“He’s Company”
Writer: Arnie Kogen
Artist: Angelo Torres
In many respects, this is a fairly accurate parody of the intentions and shortcomings of the sitcom “Three’s Company”, with its reliance on titillation, mild innuendo, and some gay jokes. It was an American adaptation of the popular UK sitcom “Man About the House”. “Man About the House” was created and written by Johnnie Mortimer (not the writer of Rumpole) and Brian Cooke and ran from 1973 to 1976 for six series, a cheeky if largely harmless turn on the new domestic arrangements thrown up by the sexual revolution
The premise established in the first episode is that two attractive young female flatmates wake up to find a strange man asleep in their bath the morning after the farewell party for their departed flatmate, Since he is a chef and the two girls get along with him they invite him to become their new roommate.
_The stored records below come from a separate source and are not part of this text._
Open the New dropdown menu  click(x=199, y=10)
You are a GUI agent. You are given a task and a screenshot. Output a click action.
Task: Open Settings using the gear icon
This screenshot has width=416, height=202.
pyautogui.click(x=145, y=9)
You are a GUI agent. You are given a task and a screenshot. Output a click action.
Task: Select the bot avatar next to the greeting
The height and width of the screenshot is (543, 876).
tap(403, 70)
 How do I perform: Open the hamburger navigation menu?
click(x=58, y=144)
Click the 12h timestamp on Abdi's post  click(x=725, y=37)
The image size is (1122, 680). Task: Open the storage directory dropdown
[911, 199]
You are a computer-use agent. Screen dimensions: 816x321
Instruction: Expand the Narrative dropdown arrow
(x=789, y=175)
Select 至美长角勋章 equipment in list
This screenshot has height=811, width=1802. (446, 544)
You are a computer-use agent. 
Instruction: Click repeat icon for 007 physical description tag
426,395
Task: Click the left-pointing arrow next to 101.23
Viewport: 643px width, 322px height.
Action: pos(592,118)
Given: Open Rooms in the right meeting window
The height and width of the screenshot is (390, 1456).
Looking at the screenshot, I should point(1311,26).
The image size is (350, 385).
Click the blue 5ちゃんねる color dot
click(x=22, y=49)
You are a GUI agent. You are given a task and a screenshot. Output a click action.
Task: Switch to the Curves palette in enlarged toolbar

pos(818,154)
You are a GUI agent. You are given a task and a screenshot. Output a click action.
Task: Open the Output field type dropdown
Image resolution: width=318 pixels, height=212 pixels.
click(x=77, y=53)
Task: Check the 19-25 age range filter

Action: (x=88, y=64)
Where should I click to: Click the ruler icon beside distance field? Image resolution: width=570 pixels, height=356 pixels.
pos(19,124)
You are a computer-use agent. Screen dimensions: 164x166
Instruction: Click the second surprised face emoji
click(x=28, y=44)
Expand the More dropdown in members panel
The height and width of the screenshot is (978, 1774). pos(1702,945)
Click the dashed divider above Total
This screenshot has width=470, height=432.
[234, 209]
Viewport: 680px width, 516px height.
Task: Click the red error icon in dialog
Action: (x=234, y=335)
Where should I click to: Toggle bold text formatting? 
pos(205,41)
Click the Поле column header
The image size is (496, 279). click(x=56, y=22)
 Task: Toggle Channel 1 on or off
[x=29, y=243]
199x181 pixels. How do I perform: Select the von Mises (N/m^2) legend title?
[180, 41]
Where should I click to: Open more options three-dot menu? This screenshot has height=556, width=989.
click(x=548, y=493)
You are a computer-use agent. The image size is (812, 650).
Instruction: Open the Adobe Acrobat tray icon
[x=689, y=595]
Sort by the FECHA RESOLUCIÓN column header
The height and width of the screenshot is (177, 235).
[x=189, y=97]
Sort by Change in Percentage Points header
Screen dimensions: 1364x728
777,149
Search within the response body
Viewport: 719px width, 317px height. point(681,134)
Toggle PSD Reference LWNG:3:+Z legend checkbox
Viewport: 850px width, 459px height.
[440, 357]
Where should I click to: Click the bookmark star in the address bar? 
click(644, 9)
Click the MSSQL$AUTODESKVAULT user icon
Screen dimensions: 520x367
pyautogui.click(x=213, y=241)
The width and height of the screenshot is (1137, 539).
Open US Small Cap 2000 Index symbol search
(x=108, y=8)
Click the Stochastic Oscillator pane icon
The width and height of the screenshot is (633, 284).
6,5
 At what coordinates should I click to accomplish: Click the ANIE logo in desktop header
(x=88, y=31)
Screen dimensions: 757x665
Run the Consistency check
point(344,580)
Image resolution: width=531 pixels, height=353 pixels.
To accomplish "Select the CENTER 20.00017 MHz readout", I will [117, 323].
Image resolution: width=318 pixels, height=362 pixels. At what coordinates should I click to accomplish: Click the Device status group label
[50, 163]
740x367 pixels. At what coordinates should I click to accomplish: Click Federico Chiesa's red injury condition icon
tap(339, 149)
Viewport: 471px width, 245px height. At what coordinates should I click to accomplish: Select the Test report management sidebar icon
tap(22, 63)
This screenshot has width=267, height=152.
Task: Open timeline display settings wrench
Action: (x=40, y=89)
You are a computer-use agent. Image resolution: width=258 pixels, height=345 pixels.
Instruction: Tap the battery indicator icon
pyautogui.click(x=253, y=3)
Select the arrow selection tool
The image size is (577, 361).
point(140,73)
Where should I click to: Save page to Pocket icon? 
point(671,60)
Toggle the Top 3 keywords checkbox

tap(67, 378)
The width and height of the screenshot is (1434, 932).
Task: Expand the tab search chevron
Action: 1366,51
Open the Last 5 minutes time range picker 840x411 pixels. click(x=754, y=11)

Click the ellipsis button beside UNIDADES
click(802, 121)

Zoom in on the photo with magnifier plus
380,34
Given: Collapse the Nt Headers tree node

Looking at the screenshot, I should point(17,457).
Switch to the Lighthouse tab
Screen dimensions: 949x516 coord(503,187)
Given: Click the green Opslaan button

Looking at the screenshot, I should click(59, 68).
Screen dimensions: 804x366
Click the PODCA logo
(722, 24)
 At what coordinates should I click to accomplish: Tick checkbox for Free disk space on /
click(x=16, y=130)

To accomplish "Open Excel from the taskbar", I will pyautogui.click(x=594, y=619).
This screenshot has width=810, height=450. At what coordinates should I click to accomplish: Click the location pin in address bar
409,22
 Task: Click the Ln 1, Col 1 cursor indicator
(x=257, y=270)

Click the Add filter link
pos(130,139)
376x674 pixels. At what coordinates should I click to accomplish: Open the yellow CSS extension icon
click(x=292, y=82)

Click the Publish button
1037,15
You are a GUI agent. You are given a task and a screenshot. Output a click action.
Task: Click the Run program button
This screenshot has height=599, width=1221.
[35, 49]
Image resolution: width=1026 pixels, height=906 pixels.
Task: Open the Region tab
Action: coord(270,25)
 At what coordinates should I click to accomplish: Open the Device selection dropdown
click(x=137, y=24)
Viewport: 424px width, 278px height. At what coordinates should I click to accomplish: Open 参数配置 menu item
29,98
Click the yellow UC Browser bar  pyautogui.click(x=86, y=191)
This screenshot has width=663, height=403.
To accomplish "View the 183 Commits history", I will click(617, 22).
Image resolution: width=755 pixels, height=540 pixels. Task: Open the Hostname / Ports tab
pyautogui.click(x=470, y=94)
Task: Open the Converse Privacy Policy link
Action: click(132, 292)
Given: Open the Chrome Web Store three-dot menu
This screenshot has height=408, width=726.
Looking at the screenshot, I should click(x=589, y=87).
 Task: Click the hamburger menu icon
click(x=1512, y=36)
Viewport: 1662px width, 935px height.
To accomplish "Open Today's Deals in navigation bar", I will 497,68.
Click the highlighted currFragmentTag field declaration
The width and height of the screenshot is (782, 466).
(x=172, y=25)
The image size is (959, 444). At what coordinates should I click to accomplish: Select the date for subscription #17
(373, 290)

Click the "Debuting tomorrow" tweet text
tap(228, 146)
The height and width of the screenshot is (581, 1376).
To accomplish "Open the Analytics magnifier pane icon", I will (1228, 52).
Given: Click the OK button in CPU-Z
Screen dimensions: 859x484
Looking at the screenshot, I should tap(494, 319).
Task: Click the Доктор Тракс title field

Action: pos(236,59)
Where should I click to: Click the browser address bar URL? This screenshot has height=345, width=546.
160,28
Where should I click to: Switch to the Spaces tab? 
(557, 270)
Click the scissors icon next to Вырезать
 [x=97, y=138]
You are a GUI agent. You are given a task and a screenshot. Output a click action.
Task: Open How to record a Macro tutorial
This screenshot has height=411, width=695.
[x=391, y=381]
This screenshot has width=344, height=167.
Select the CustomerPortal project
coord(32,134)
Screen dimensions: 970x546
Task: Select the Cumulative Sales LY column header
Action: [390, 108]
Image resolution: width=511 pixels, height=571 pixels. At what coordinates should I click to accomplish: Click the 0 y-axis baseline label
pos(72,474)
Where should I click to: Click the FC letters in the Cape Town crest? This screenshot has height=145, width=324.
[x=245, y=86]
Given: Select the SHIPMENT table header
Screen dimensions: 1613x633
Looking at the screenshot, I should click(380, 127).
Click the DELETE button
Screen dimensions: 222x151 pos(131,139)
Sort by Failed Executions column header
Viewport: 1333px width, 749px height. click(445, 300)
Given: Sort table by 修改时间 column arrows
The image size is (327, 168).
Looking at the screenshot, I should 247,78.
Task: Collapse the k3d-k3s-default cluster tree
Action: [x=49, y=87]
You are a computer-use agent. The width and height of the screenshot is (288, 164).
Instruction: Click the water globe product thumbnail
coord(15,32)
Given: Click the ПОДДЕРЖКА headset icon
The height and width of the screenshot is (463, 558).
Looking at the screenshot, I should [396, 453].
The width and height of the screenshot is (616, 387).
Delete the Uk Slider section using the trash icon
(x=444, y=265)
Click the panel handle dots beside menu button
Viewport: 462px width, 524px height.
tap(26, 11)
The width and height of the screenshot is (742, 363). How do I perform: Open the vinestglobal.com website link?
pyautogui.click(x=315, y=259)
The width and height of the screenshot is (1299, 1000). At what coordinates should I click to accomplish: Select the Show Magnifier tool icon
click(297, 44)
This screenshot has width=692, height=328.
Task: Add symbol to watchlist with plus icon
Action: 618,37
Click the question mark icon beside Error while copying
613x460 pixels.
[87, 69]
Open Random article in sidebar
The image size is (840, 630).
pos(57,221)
To preempt any objections about mixed-se living arrangements from their landlords they them that he is gay, or in the slightly more rough-and-ready argot of the 1970s “a poof”.
That he spends most of the first episode in a frilly lady’s bathrobe helps cement this impression. And note the discomfort that the landlord has around him.
The poof jokes barely get started in the series before the conceit of Jack being gay around his landlords gets dropped, so O’Sullivan never does anything to play up a gay performance. If that’s what you want though, why not dig up a copy of 1974’s appalling sex comedy “Can You Keep It Up For a Week?”(I haven’t seen it, but let’s be honest, they’re all appalling) in which O’Sullivan has a cameo as a blatantly camp photographer with a sailor boyfriend.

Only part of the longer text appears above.